The same compromise on primary and secondary stability is needed for many different kayaking activities with some kayaks having better primary stability while others have better secondary stability. Therefore many modern kayaks are hybrids using clever combinations of primary and secondary stability design factors.
I have listed the best types of sit-in kayaks for specific activities, with some specific boat suggestions, here.
However, if you intend to have a family outing on a typically calm inland waterway then a flat bottom kayak is mostly likely your best option. These boats are so stable that they are the preferred kayak for children and families.
Unless you plan to whitewater kayak or go on rivers and weirs that have challenging choppy waters a flat bottom kayak is the best choice for inland waterways.
Flat-bottomed kayaks are fun, safe and you can even get boats that will accommodate three people.
Should you get a flat bottomed boat or a kayak?
Let’s look at the pros and cons of each choice to see which boat type is a better fit for you.
A flat-bottomed, such as a Jon boat, can access shallow waters just as easily as a kayak, so there is neither an advantage nor a disadvantage with either choice on that front.
Most Jon boats are quite narrow and can navigate the same narrow bodies of water that a kayak can. Even traversing the very narrow canals of Britain would give a Jon boat no trouble – though due to the notorious British weather flat-bottom Jon boats are not very popular. So, when it comes to navigating narrow stretches of water both boat types are equally well equipped – no clear winner here either.
As a small flat bottom boat can do anything that a kayak can do in calm waters the choice between the two really depends on how you intend to use the vessel and if you intend to use it in open water.
Although people do use Jon boats in the ocean sea kayaks have a design that makes them much better at navigating choppy waters. Likewise, many fishing kayaks are also better able to handle choppy coastal waters making them a better choice than a Jon boat or even a larger flat-bottomed skiff in challenging weather conditions.
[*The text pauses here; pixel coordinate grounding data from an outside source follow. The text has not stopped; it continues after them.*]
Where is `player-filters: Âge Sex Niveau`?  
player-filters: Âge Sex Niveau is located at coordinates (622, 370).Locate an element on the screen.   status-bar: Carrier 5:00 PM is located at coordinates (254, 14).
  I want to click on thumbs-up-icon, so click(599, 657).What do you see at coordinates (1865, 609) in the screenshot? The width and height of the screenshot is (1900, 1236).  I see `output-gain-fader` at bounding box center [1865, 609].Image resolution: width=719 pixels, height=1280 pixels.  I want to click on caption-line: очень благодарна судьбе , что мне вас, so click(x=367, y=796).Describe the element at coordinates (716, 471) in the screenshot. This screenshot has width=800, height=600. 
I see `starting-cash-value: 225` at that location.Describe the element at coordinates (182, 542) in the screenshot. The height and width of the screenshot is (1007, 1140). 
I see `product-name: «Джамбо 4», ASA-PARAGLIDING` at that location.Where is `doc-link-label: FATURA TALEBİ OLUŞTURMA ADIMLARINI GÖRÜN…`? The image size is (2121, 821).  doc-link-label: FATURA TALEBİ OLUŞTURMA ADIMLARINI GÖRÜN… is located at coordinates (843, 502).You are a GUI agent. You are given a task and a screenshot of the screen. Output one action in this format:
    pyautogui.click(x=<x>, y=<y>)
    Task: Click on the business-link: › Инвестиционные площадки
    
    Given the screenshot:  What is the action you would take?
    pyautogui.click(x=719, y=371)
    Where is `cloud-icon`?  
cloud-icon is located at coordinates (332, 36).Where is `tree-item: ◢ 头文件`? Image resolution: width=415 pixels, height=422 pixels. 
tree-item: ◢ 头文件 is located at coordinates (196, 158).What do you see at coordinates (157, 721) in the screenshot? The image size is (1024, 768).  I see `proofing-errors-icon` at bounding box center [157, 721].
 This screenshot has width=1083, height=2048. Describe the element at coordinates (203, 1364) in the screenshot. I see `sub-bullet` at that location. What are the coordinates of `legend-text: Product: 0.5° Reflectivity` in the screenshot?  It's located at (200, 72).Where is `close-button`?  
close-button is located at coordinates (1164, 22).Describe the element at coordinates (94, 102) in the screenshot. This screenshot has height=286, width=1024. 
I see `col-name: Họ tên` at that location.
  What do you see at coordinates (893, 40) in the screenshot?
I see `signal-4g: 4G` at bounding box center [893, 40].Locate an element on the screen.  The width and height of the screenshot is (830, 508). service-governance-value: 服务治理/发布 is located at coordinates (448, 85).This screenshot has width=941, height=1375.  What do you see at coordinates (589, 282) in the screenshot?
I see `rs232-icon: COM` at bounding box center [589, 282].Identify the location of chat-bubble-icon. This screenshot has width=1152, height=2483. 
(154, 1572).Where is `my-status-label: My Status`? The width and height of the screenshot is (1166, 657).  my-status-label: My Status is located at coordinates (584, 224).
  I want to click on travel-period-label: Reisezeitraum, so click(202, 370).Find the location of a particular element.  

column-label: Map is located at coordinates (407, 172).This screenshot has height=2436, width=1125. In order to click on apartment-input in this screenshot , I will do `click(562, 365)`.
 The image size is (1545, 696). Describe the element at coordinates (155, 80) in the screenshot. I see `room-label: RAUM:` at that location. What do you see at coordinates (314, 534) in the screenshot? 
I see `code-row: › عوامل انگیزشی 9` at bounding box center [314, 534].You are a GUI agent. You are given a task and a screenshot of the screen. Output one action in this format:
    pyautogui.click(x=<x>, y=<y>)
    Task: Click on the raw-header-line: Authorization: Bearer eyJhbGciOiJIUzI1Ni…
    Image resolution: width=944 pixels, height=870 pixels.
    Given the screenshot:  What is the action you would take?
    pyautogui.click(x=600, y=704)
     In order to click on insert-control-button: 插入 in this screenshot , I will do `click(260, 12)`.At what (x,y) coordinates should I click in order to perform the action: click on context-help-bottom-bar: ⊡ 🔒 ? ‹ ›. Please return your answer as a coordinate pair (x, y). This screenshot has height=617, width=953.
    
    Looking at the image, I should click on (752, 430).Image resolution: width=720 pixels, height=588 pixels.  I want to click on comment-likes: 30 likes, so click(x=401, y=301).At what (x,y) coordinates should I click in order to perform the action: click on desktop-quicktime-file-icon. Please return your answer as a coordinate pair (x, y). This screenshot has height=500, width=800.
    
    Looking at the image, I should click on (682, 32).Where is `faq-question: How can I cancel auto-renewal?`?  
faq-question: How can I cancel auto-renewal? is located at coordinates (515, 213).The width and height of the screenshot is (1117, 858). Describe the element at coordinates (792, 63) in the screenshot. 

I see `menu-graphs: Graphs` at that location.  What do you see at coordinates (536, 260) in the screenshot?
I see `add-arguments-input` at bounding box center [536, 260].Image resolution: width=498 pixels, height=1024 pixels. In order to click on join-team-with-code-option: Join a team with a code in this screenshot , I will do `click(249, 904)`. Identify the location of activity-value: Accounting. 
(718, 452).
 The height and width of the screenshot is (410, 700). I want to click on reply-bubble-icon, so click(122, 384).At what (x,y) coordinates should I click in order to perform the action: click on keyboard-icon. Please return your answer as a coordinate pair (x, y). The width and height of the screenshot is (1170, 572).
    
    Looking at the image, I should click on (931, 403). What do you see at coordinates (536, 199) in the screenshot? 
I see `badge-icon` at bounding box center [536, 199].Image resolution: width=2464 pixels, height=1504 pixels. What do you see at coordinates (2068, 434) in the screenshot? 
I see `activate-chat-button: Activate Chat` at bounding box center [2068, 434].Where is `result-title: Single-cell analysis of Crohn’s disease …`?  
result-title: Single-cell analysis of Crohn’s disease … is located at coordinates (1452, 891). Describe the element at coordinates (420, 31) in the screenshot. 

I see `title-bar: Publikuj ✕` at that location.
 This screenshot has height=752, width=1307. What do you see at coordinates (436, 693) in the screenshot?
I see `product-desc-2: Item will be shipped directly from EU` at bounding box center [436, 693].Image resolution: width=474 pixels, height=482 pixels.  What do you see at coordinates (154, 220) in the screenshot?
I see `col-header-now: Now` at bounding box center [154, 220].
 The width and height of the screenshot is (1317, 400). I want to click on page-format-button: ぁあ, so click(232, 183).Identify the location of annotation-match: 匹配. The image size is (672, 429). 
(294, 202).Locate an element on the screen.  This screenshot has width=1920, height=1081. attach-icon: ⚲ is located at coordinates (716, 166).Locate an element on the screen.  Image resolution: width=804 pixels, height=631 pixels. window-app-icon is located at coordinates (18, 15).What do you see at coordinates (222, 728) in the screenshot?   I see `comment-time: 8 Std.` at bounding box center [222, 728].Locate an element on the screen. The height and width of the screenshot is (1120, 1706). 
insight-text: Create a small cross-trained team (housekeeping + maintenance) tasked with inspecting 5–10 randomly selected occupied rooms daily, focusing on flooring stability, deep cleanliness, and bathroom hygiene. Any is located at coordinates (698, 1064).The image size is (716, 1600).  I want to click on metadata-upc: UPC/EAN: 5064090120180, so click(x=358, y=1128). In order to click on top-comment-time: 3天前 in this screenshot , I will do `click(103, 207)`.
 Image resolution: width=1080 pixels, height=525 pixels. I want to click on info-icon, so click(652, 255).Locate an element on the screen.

Space on the boat is another thing to factor into your decision.
For example, if you fish and hunt then storage may be a concern for you. A Jon boat offers much more storage space than a kayak and you can move about on a Jon boat while you are usually kept stationary in a kayak.
Additionally a Jon boat, or other flat bottom boat, can be powered by an outboard motor when travelling longer distances and you can always switch to a paddle when the need arises. This makes a flat bottom boat a better water “traveller”.
On the flip side a kayak is a much better “traveller” on land. There is no need for a trailer when using a kayak as it can fit on a roof rack. It is also easy for just one person to physically move a kayak from vehicle to water.
Although a Jon boat has a lot of extra benefits over a kayak if you merely want to enjoy a leisurely cruise on the water then a kayak is all you need. However, if you buy a one-man kayak and at some stage want to invite friends and family onto the water then you will need to source additional boats.
Price should also be a factor to consider.
Although you can source a good Jon boat reasonably cheaply, as I outlined in this article, a kayak, no matter how expensive, it is will always be a cheaper option.